Patients were imaged supine, head-first, and immobilized in a personalized Vac-lok™ bag to provide reproducible setup between imaging sessions and treatment position. An intravenous line was placed to deliver a bolus injection of ~5 mCi of 18F-FMISO, which was prepared by published methods [24]. An Anzai system (Anzai Medical, Tokyo, Japan) was attached to the lower abdomen to measure the respiratory signal.
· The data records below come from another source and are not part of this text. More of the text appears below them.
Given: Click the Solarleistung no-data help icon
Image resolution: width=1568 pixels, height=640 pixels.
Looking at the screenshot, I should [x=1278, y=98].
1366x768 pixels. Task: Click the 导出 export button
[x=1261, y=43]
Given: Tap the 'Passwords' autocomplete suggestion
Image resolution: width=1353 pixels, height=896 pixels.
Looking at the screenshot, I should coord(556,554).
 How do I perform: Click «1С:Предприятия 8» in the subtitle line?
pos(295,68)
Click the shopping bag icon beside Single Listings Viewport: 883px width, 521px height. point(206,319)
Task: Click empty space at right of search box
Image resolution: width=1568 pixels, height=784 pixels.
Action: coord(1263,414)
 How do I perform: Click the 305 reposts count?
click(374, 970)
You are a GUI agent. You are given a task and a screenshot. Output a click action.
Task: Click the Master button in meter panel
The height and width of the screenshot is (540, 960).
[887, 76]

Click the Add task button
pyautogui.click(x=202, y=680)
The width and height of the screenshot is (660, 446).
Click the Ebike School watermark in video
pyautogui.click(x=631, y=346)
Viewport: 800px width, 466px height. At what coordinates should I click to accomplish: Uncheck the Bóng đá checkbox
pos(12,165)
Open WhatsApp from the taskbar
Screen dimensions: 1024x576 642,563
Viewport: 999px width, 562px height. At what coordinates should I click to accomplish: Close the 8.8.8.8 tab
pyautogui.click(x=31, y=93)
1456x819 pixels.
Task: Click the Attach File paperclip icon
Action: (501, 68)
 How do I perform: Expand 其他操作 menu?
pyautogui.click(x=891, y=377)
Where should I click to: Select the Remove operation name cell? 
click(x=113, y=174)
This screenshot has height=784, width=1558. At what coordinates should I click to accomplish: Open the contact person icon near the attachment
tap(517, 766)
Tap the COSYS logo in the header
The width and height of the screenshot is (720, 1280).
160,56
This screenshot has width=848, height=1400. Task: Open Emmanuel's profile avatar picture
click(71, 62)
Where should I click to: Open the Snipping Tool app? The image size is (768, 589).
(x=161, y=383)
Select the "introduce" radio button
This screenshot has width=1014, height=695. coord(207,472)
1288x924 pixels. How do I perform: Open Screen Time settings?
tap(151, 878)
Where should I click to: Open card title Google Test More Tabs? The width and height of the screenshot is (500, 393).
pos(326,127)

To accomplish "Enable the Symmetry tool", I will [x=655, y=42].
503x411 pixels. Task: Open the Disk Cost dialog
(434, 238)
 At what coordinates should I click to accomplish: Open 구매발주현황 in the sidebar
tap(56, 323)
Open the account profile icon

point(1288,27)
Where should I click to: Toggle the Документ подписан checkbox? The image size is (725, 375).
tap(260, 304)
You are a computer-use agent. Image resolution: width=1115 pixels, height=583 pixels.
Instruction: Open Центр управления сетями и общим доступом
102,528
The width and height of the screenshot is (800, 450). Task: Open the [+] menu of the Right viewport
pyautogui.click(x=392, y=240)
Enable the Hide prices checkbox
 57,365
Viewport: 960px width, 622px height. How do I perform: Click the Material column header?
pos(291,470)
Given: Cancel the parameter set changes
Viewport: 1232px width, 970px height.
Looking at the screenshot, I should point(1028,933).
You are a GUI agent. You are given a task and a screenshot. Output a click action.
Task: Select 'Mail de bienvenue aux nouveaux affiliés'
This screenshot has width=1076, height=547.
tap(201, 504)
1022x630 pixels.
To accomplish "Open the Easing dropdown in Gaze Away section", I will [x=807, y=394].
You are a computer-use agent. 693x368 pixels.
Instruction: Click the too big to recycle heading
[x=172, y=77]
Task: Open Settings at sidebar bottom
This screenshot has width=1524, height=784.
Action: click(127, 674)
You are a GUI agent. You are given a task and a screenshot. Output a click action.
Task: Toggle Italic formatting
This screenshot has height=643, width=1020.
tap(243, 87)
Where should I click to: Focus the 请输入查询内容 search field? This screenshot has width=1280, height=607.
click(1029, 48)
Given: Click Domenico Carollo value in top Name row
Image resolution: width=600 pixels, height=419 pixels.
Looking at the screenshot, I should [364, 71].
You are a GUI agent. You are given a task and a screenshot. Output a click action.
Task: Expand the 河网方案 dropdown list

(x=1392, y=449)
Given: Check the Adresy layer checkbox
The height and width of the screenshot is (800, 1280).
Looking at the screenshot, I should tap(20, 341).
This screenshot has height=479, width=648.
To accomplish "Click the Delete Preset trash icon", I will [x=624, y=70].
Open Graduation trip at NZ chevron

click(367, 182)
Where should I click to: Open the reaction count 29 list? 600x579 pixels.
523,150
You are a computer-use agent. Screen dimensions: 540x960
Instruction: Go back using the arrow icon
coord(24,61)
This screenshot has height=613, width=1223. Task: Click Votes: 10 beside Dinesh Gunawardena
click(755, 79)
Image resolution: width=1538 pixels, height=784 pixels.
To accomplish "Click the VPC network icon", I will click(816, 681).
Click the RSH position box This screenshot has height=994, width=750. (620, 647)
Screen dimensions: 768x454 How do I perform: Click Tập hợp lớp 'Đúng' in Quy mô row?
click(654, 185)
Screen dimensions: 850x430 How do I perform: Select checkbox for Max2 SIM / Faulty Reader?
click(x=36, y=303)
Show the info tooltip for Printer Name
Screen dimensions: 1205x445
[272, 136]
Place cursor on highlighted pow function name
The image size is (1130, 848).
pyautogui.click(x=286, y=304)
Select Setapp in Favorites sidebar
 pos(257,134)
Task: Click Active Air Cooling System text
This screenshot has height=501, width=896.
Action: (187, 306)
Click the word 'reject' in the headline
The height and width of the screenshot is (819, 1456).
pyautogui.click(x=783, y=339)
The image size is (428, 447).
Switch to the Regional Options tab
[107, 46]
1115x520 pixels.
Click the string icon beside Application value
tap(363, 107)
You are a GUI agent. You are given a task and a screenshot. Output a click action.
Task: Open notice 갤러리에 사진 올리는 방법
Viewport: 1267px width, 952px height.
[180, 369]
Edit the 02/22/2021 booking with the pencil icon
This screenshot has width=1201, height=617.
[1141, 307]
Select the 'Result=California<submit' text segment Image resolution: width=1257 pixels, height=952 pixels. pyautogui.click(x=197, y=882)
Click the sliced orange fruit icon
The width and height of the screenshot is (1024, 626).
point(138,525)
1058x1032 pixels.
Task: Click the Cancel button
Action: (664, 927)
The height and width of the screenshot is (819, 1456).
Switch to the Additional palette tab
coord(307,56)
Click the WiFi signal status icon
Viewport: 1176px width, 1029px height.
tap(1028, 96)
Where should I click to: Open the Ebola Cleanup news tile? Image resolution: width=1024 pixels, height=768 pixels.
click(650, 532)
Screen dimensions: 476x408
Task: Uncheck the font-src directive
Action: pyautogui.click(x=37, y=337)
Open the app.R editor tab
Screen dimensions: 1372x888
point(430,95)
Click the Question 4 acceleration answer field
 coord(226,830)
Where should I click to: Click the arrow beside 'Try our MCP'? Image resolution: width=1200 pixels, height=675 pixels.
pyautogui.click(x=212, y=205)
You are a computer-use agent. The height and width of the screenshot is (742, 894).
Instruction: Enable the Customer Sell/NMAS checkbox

List mode data were divided into frames of 6x30 sec; 3x1 min; 2x2 min; and 34x5 min. Each 3D volume of the dynamic PET image series was reconstructed into a 400×400×111 matrix (voxel dimensions, 2.036×2.036×2 mm) using a OP-OSEM algorithm incorporated with point spread function, time-of-flight information, and a 3.0 mm FWHM Gaussian isotropic post-reconstruction filter. Corrections for dead time, random coincidences, and scatter were applied for each frame. A 3D low-dose CT was acquired for attenuation correction. PET scans were co-registered to correct for body motion between same-day scans.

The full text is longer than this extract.